Answer with a number only: how many lines of the data contain "click"?

RECORDS TO USE -
::::

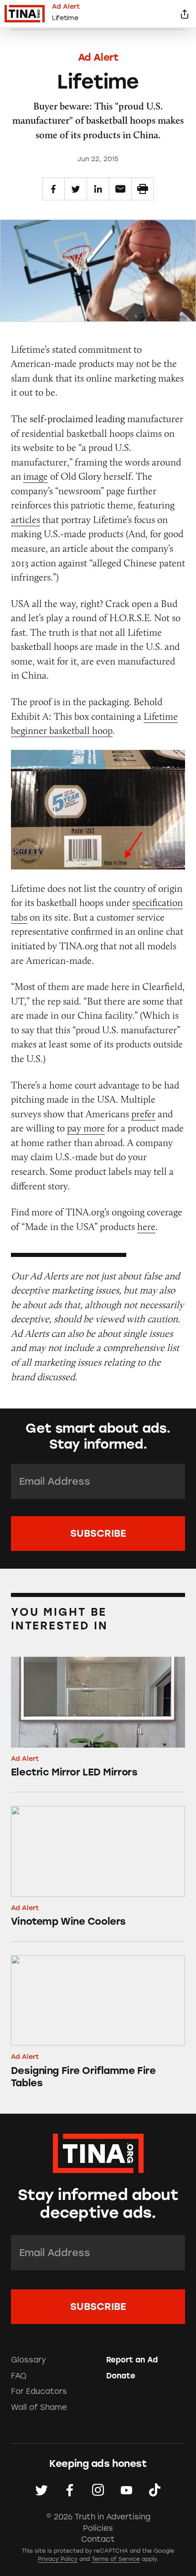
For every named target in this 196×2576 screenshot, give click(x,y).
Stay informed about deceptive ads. (98, 2203)
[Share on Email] (120, 189)
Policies (98, 2528)
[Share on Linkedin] (98, 189)
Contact (98, 2539)
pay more (86, 1128)
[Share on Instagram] (98, 2490)
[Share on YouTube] (126, 2490)
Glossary (28, 2359)
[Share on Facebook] (54, 189)
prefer (143, 1114)
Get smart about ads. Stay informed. (98, 1436)
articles (25, 519)
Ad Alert (98, 57)
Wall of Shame (39, 2407)
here (146, 1226)
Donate (120, 2375)
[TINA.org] (98, 2152)
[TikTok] (154, 2490)
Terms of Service (116, 2559)
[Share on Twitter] (76, 189)
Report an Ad (132, 2359)
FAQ (18, 2375)
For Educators (39, 2391)
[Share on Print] (143, 189)
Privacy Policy (57, 2559)
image (35, 476)
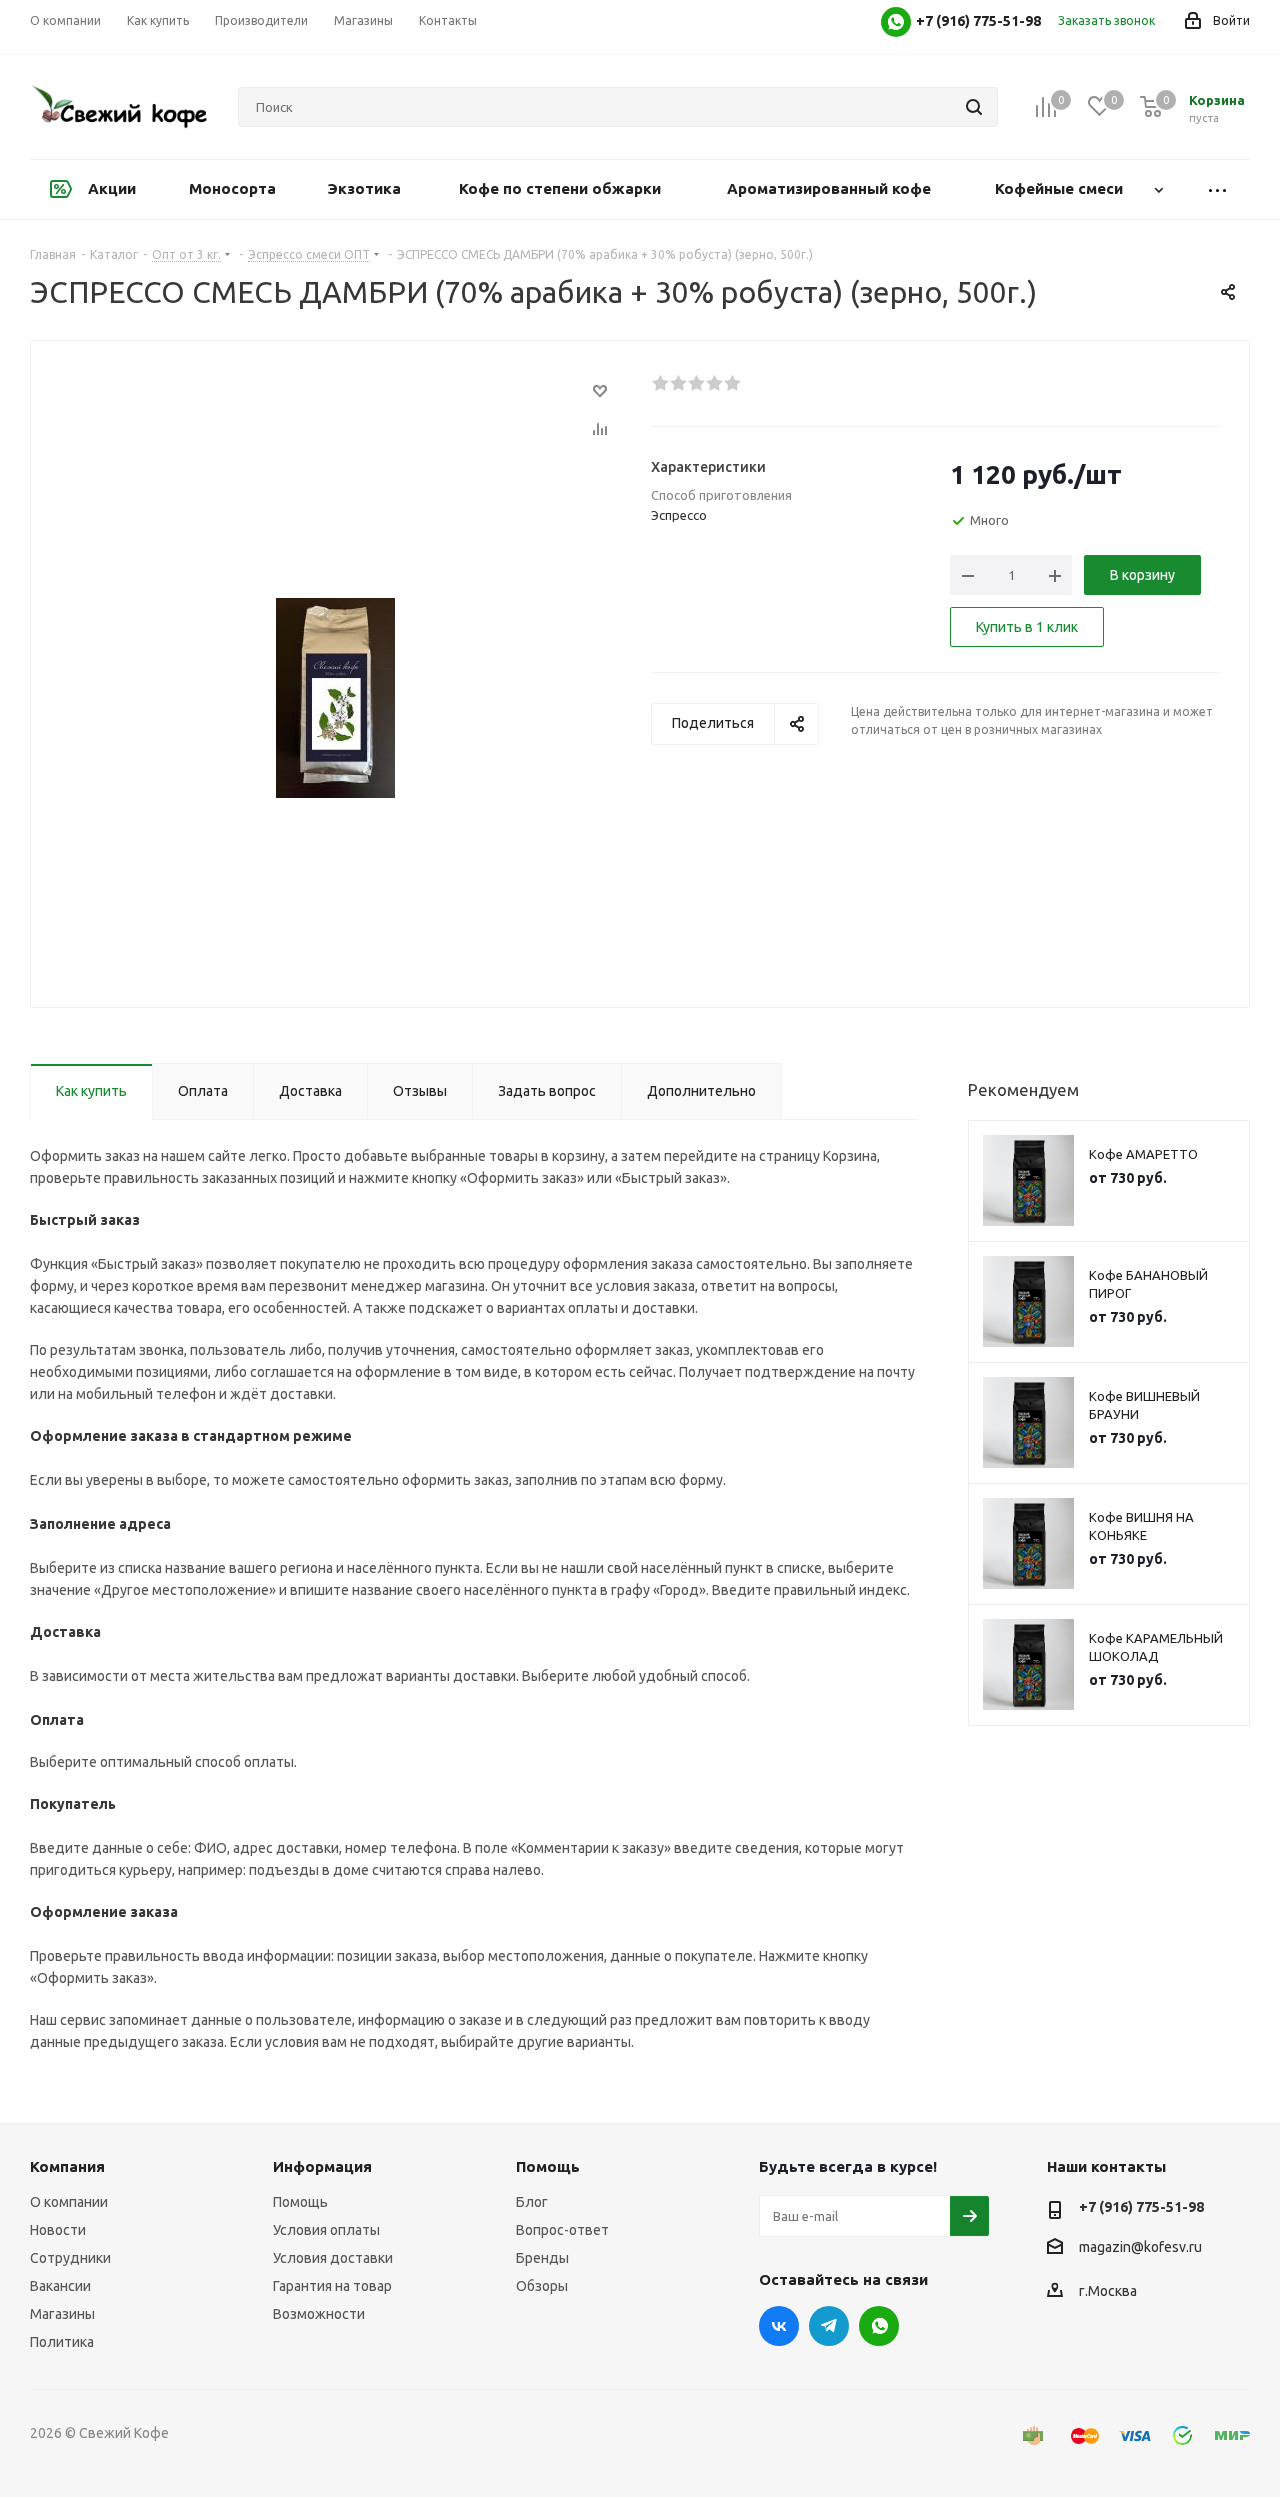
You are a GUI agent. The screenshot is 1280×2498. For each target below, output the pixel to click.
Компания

::::

WRITTEN REPLY - 2